__Tasks and exercises__:
1 - In the article about Sen. Richard Burr's campaign ad, who first noticed that the ad used stock footage?
2 - Continue the article about Sen. Richard Burr's stock-footage ad from the point where it stops.

__Selected excerpt__:
On Thursday, Sen. Richard Burr (R-N.C.) became the latest politician to get tripped up by stock images. Burr, who is in an increasingly close reelection bid, released an ad of a pastor praising the two-term senator for working with disadvantaged children.

"He is genuinely interested in our community, in our children," Pastor Kirby Jones of Raleigh says in the ad.

The video cuts to a lovely shot of uniformed children in a classroom, focused and scribbling on their papers. The message is clear: Burr is a politician the state's growing African American community can trust.

Except the children in the picture aren't from North Carolina. Or anywhere close to it.

A quick Google Image search shows these children can be found in two separate Getty Image stock videos marked "Africa" or "Non-US Location." (It also says "African American Ethnicity," which could be how the videographer found it, since these videos are largely categorized and found by keywords.)

Lauren Fox with Talking Points Memo first caught the trip-up. The ad's maker, Doug McAuliffe, told Fox the team used stock footage because it didn't want to politicize Pastor Kirby's students and potentially jeopardize its nonprofit status.

Burr's campaign told Fox this was much ado about nothing; it was his Democratic opponent Deborah Ross stirring up trouble.

But this was also a needless mistake at a time when Burr can't afford to make too many. Monmouth University and CNN/ORC polls released this week suggested the race is within the margin of error despite a majority of the electorate not having an opinion of Ross, suggesting she could be within reach with Hillary Clinton's coattails.

Of course, Ross herself recently weathered some criticism after her first TV ad of testimonials from voters used at least four stock photos of models instead of North Carolina residents.

__Data__:
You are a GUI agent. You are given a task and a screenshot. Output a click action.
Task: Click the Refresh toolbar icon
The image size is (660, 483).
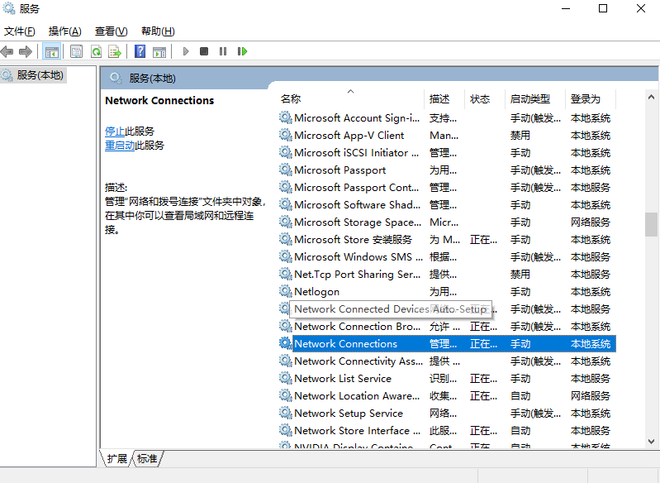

__Outputs by task__:
1 - Lauren Fox with Talking Points Memo.

2 -
In fact, the stock image "oops" is a time-honored trail tradition. Since it happens so often, we thought it time to put together a quick "do" and "don't" reminder checklist, based on this year's slip-ups.

Don't: Use photos of anything resembling Nazis in any way, shape or form.

Donald Trump tweeted in July a stock photo of actors re-enacting World War II, wearing Nazi uniforms. He deleted it, blaming "an intern."

Do: Check if your featured actor has worked in porn.

In February, Ted Cruz ran an attack ad against Marco Rubio titled "Conservatives Anonymous," a group-therapy session of voters struggling to reconcile their support for Rubio.

An actress who got hired for the ad had appeared in several porn movies (in addition to "Star Trek: Voyager.") Cruz's campaign pulled the ad.

"It happened that one of the actresses who was there had a more colorful film history than we were aware," Cruz told reporters. "We would not have cast her had we known of that history."

Do: Make sure stock footage was shot in America.

An ad by a Jeb Bush super PAC used footage of the sun rising over a field in Britain and of a construction worker in Southeast Asia to try to show the "brighter path" Bush would lead the country on.

A Rubio ad tried to riff off Ronald Reagan's classic "Morning Again," but showed a boat crossing a harbor in what appears to be Vancouver, Canada.